(Screenshot grounding data)
┌──

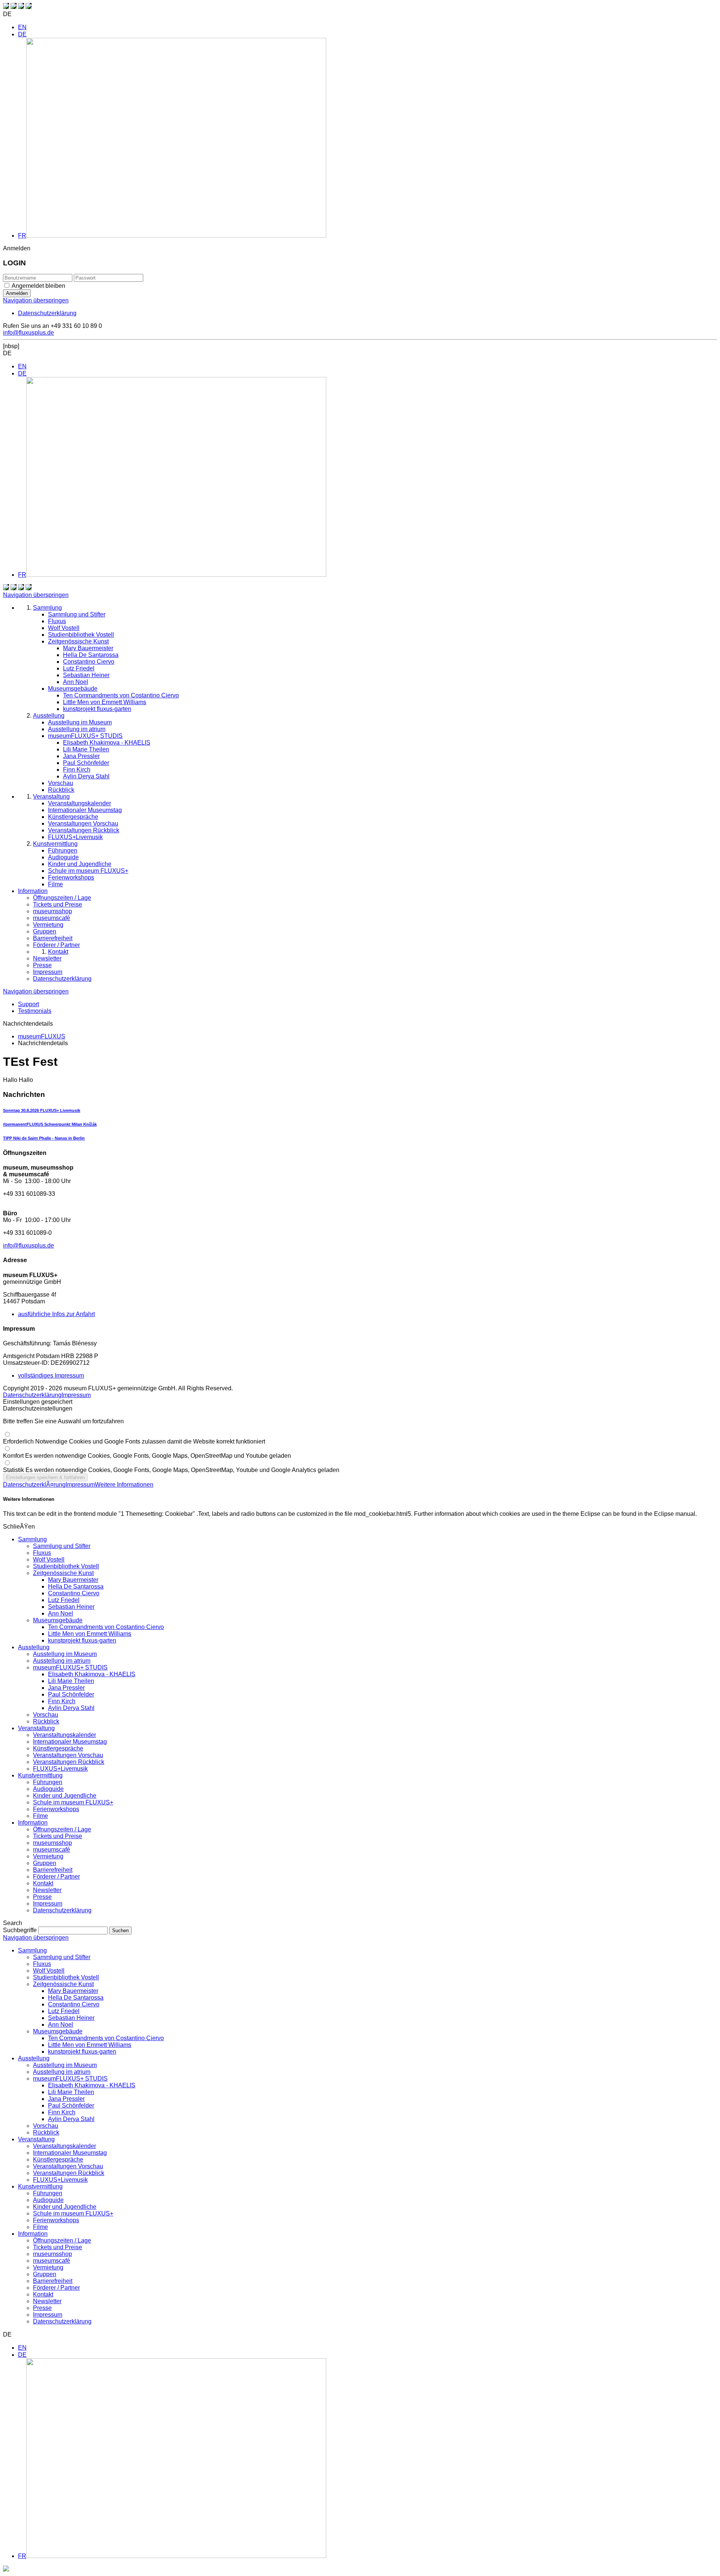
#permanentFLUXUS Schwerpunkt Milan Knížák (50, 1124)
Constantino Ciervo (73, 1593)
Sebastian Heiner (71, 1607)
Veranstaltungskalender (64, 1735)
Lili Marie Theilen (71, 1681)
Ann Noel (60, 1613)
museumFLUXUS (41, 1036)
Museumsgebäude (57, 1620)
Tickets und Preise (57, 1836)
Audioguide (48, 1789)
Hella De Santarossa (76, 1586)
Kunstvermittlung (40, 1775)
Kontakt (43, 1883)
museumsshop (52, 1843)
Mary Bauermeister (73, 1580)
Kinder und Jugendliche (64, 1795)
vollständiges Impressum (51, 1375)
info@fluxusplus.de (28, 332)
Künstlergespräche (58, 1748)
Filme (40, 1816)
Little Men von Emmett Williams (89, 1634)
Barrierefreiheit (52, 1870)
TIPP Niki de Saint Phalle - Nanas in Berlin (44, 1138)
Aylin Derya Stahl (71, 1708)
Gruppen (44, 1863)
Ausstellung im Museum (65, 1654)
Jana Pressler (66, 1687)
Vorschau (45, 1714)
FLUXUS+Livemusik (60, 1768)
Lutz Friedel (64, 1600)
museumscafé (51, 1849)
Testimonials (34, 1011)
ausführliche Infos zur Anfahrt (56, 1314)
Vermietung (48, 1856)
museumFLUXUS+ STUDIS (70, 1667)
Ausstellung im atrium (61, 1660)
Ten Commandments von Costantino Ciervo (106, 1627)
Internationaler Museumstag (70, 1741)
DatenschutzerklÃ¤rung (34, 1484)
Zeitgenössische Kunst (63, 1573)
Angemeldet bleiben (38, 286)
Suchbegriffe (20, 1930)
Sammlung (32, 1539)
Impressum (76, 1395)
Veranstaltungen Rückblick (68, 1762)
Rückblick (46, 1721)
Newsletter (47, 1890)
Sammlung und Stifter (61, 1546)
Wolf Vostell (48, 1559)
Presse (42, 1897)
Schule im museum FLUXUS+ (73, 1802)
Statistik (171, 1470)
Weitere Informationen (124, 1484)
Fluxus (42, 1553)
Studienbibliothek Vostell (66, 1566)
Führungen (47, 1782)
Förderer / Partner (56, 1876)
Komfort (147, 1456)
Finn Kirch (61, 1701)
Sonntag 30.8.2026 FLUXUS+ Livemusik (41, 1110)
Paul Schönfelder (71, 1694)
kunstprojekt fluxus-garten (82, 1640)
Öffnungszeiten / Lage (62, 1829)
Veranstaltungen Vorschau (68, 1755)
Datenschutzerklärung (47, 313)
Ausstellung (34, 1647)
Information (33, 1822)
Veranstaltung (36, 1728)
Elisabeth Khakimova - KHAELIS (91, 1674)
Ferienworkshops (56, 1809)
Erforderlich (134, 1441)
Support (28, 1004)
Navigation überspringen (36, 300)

└──
┌──

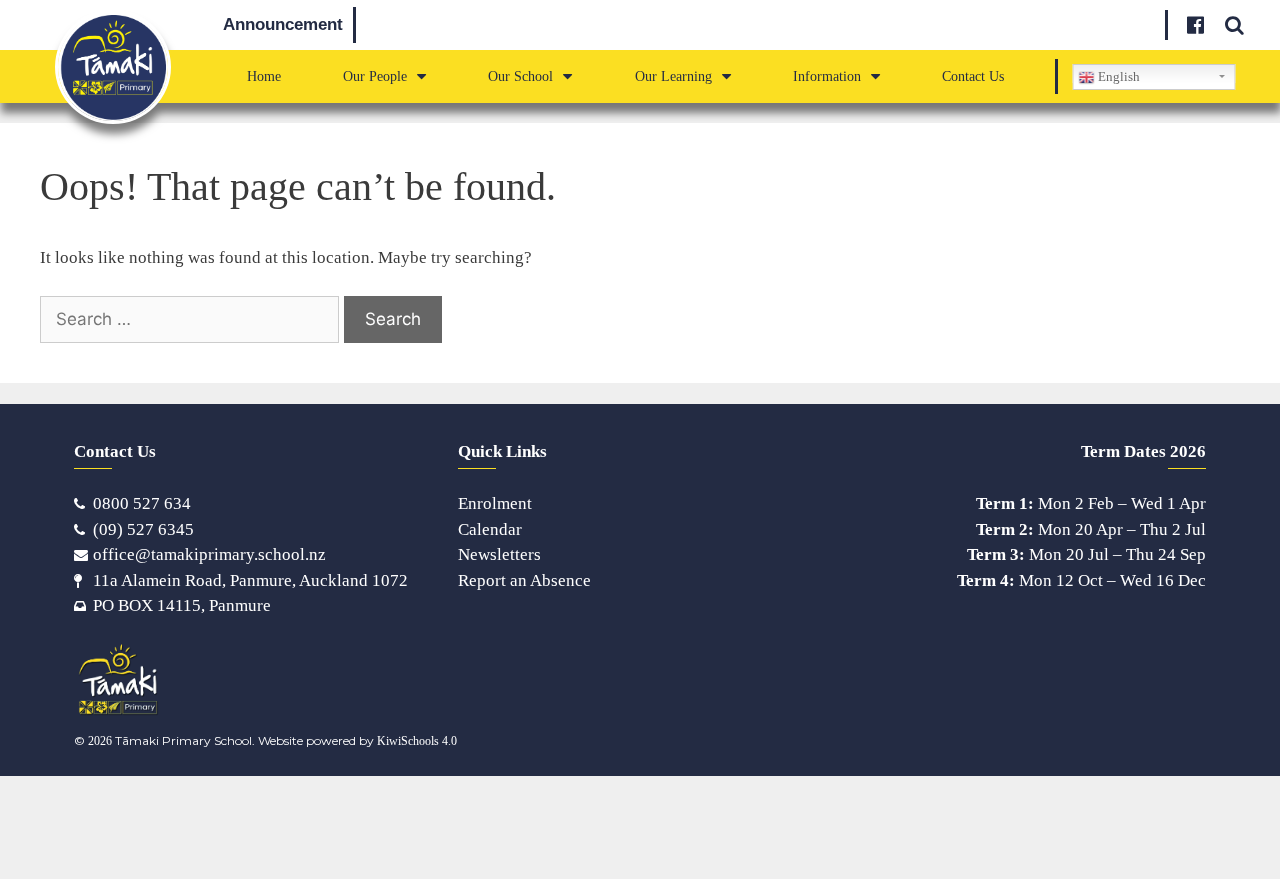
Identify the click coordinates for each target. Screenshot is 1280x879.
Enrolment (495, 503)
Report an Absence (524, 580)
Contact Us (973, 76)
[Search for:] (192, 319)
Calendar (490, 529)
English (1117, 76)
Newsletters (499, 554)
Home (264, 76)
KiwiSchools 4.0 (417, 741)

└──

Work to be completed: Using the data above, extract exactly the lines from the one that holds "Statistik (171, 1470)" to the one that holds "Öffnungszeiten / Lage (62, 1829)", both ends included, and no others.

Answer space:
Statistik (171, 1470)
Weitere Informationen (124, 1484)
Fluxus (42, 1553)
Studienbibliothek Vostell (66, 1566)
Führungen (47, 1782)
Förderer / Partner (56, 1876)
Komfort (147, 1456)
Finn Kirch (61, 1701)
Sonntag 30.8.2026 FLUXUS+ Livemusik (41, 1110)
Paul Schönfelder (71, 1694)
kunstprojekt fluxus-garten (82, 1640)
Öffnungszeiten / Lage (62, 1829)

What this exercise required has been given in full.